In order to add to what was already known about the saints, St Dimitry used a great many new sources: Russian prologues and sayings of the fathers, also Greek books which he obtained from Mt Athos (especially the works of St Symeon Metaphrastes who had done a great deal of work on saints’ lives in the tenth century).
St Dimitry tried to write in the same way as a good iconographer paints icons: so that the face or spiritual image of the saint would be visible. The facts he collected were of interest; thanks to his books and their accessible language what had once been little known rose up from his pages as living, apostles full of the spirit, great hierarchs of the Church, martyrs who glorified God through the strength of their faith, venerable confessors who imitated Christ in their lives, the humble righteous and fearless prophets.
‘A spiritual rainbow’ has risen over the earth which was full of evil. Is it possible to be despondent, when we have such friends and intercessors, do we need to sorrow for what we have lost when there, with God, there are many who are dear to us and are waiting for us, they know us and take part in our lives through their prayers, sometimes even when we do not ask them to help us?!
St Dimitry was able to convey to his readers the sense that the saints are close, which he more than once experienced himself. On a number of occasions during his work those of whom he was writing appeared to him in his sleep, as if to assure him that the Church in Heaven was praying that his work would be successfully completed for the benefit of the Church on earth.
Many well-known spiritual instructors say: when you read the life of this or that saint, know that he stands alongside you. The Lives of Saints by St Dimitry of Rostov were read in every corner of Russia. We know that they were the constant reading of the family of the last Tsar of Russia, Nicholas Alexandrovich Romanov.
What do we choose?
Unfortunately, nowadays one of the prophecies of the holy fathers is coming true. This is that the time will come when ‘the crumbs that the forebears gathered up will be left lying on the shelves by their descendants. There are not many families today who have even one or two volumes of the Lives of St Dimitry of Rostov in their home library. That which our ancestors prized is disappearing from our cultural heritage and the historical memory of the people, together with traditional concepts of humanity, goodness and truth.
Twenty years have passed since churches were opened again in Russia and we have had the opportunity to choose what we nourish our souls and minds with. The choice is between what is indirectly and apparently easily transmitted on screens and what demands a certain violence against ourselves: what we have to search out to acquire, what cannot be found amid the piles of everyday books, but which Orthodox Christians at one time could not even conceive of living without. The first choice is easier, the only question is – does it often leave any deeply-rooted green shoots? The second choice is incomparably harder, but it constitutes the first step towards spiritual freedom, which goes hand in hand with responsibility.
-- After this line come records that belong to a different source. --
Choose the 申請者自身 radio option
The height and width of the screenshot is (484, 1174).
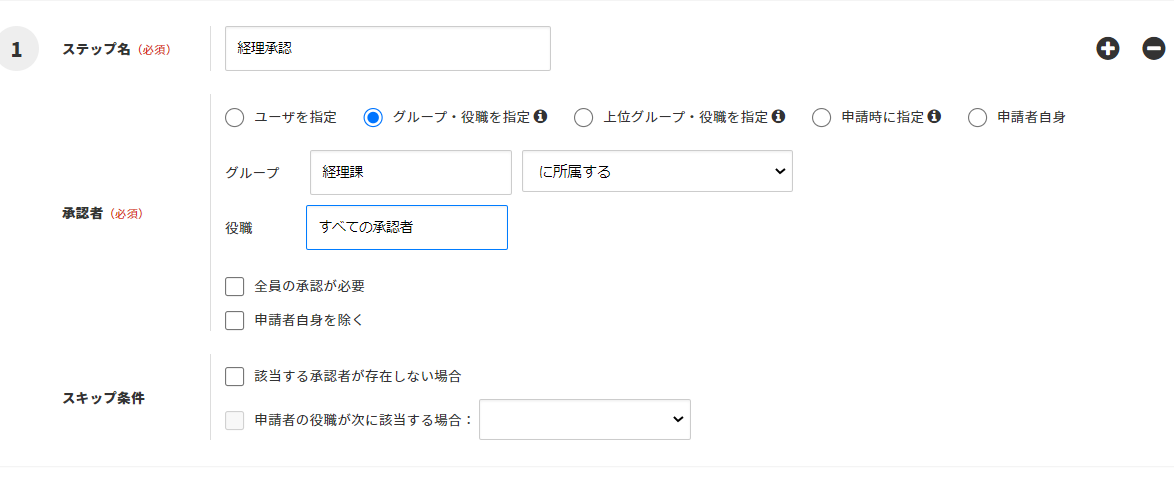[x=978, y=118]
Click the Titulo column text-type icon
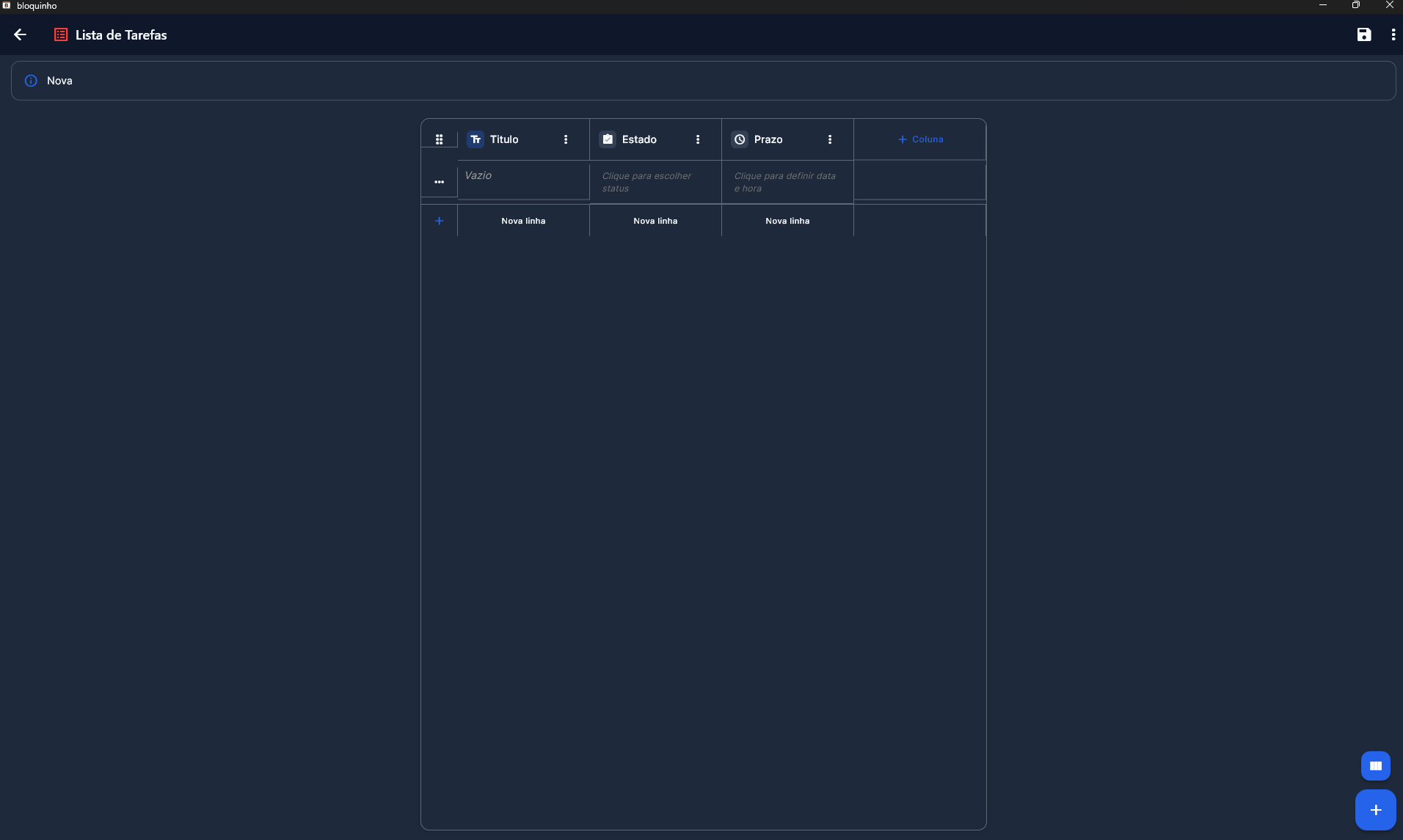The width and height of the screenshot is (1403, 840). coord(475,139)

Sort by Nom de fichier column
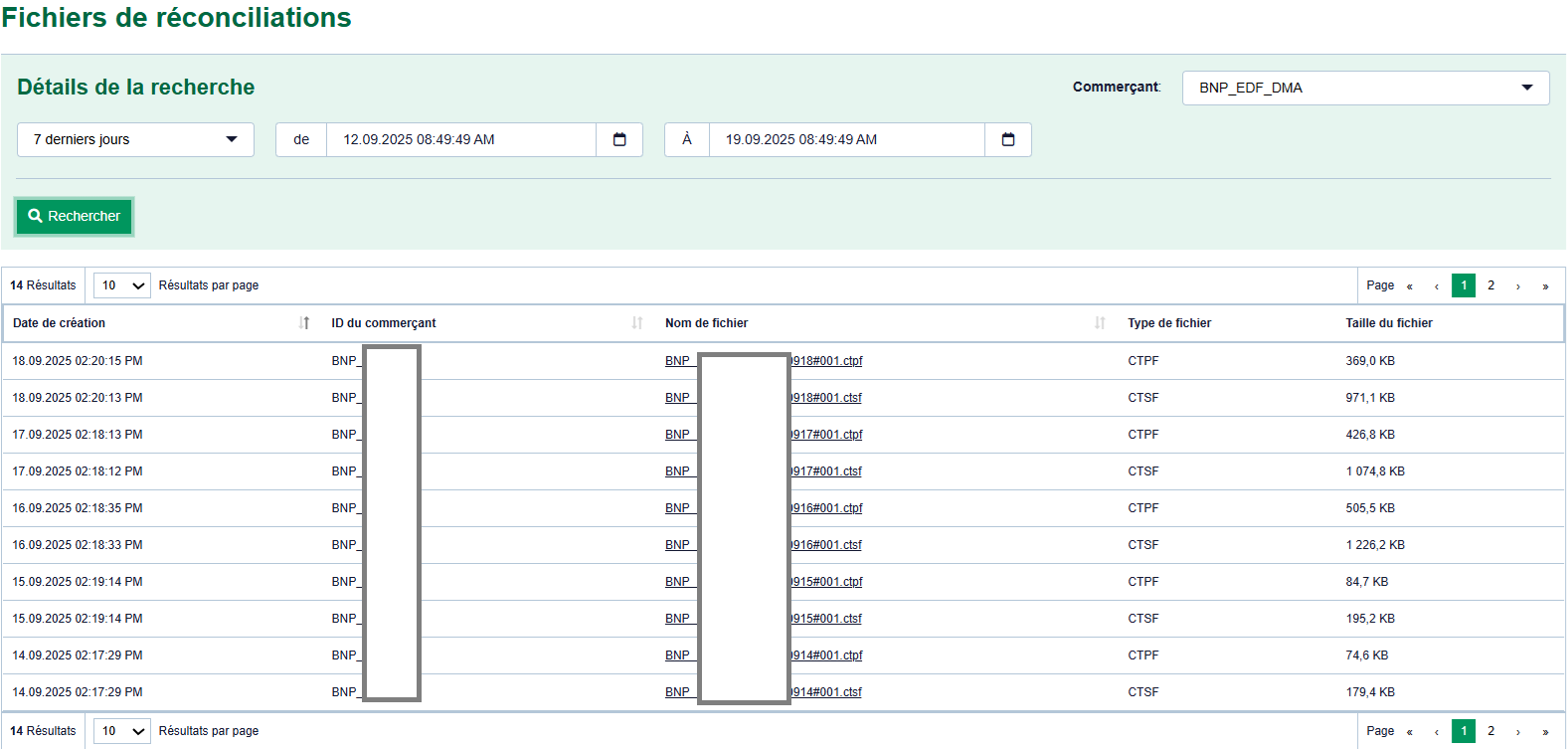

Some people are troubled by the seriousness of spiritual literature. Of course, here the subject may not be so captivating, there is not the usual humour; this is a different sort of reading matter. But perhaps those who today face this choice will find the simple accompanying words of St Dimitry of Rostov helpful: ‘The righteous has no sorrow which cannot be changed into joy, just as the sinner has no joy which cannot be changed into sorrow’. In reality, what is solid and precious is only that which has been obtained through effort and confirmed by experience.